I would reiterate that I really think this is a false dichotomy that everyone is setting up. It serves the purpose of denominational polemicists to insist that you have to make this choice, and that leads ineluctably to one denomination or the other. But it seems to me that whether or not you feel obligated by divine will, personal choice, communal values, or cultural inheritance has almost NOTHING to do with whether or not you're a Conservative Jew or if Conservatism will survive. It's not what Conservatism is based on, in the final analysis.
Conservatism (and the other movements too) is not about personal choice at all but about the halachic process. Conservatives maintain that the divine character of tradition can be maintained even if you think it is the result of a human process, what I would call "historicism" -- that decisions about mitzvot are made through human agency and not as the direct outgrowth of divine imperatives.
To pose the issue starkly: what does it mean, and can we accept, the idea that Torah writ large is the product of human discourse? Orthodoxy can't accept this because it seems to destroy the underpinnings of the halachic system. Conservatives say that you can accept this but still keep the system because the system acknowledges its own constructedness (with certain limits, of course).

Tasks to complete>
1. In the passage on Conservatism, why can't Orthodoxy accept that Torah is the product of human discourse?
2. Please repeat the passage on Conservatism from "To pose the" up to and including "limits, of course).".
The material isn't needed for anything here.

Data extract>
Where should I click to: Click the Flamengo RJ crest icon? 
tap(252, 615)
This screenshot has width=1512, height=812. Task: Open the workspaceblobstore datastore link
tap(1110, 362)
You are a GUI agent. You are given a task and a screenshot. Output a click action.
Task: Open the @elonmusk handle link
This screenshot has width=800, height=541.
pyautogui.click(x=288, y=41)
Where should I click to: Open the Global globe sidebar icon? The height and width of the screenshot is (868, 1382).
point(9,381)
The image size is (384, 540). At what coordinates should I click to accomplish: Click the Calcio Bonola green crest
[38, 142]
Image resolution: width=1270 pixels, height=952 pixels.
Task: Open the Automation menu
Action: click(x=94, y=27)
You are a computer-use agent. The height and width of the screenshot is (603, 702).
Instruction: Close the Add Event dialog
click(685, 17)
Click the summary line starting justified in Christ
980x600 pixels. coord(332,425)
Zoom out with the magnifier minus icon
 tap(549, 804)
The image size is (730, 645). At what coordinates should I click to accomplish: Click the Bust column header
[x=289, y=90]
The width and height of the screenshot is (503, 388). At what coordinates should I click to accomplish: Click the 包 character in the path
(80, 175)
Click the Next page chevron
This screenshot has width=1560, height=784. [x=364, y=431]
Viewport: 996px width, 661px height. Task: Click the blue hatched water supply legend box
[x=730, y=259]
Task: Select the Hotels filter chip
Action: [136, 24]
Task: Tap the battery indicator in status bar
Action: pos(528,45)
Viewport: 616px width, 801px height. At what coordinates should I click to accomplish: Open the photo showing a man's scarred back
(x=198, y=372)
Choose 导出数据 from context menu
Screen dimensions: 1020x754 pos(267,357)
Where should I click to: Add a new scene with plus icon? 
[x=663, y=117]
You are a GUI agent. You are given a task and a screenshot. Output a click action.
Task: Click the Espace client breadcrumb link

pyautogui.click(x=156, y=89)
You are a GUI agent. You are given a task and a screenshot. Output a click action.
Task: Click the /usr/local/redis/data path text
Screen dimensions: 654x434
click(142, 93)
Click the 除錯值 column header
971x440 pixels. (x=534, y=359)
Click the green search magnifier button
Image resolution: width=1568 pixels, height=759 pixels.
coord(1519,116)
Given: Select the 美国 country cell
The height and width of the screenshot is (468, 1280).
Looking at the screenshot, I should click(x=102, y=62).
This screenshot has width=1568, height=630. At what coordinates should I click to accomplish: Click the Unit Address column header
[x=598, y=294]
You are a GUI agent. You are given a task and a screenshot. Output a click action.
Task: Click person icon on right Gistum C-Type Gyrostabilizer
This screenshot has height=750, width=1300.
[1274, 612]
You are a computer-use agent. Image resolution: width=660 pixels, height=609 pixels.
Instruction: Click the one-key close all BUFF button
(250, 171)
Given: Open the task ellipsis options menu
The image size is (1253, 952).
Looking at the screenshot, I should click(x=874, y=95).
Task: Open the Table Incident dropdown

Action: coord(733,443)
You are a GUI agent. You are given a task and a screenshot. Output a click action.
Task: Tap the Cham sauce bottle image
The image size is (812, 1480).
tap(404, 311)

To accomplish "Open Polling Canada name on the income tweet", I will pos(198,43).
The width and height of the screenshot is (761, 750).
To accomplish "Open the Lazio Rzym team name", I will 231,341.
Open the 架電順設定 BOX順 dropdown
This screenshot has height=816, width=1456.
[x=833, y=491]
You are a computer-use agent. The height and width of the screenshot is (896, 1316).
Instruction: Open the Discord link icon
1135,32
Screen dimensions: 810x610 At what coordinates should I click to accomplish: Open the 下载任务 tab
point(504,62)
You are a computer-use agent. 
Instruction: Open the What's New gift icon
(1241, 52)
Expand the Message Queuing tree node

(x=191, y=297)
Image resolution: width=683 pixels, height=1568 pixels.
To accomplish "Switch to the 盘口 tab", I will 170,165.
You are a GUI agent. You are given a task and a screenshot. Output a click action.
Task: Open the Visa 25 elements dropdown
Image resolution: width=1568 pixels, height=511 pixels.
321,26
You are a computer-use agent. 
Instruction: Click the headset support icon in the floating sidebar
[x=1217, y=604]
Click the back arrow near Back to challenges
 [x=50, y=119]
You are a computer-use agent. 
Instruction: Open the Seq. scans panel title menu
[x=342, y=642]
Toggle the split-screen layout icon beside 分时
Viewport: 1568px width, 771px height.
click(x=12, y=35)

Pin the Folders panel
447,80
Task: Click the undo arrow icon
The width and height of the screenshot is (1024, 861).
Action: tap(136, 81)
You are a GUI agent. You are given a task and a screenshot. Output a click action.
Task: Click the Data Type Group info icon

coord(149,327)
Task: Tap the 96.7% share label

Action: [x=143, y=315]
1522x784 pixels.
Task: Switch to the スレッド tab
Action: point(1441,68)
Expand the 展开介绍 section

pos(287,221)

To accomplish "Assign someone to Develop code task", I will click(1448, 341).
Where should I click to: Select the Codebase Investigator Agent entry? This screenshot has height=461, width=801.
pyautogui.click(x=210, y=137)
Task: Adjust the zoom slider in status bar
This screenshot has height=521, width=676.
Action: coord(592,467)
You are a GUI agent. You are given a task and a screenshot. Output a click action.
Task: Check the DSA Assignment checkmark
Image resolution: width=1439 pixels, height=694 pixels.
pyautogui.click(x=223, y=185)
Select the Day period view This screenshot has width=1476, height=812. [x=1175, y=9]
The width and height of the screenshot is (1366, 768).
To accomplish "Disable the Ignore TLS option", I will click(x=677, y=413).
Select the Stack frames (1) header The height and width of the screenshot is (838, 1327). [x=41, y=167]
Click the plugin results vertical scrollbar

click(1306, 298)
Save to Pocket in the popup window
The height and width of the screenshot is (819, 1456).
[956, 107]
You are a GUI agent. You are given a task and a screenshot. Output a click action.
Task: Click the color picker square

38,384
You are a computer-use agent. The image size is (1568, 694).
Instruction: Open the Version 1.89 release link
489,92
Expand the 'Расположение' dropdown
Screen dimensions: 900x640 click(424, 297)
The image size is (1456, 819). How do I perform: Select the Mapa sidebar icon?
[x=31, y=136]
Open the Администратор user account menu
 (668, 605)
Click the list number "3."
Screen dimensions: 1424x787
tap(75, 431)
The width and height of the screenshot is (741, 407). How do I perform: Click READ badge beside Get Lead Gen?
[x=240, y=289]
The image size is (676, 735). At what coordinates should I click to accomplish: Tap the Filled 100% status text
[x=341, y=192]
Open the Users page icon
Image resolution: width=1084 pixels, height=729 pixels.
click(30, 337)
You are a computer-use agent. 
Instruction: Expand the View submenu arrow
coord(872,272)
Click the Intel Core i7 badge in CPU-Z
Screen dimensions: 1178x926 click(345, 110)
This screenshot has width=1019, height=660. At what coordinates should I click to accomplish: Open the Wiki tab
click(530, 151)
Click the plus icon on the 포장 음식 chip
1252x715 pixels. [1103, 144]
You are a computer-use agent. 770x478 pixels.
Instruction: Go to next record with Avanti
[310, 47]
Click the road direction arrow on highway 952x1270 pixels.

Replies>
1. Because it seems to destroy the underpinnings of the halachic system.

2.
To pose the issue starkly: what does it mean, and can we accept, the idea that Torah writ large is the product of human discourse? Orthodoxy can't accept this because it seems to destroy the underpinnings of the halachic system. Conservatives say that you can accept this but still keep the system because the system acknowledges its own constructedness (with certain limits, of course).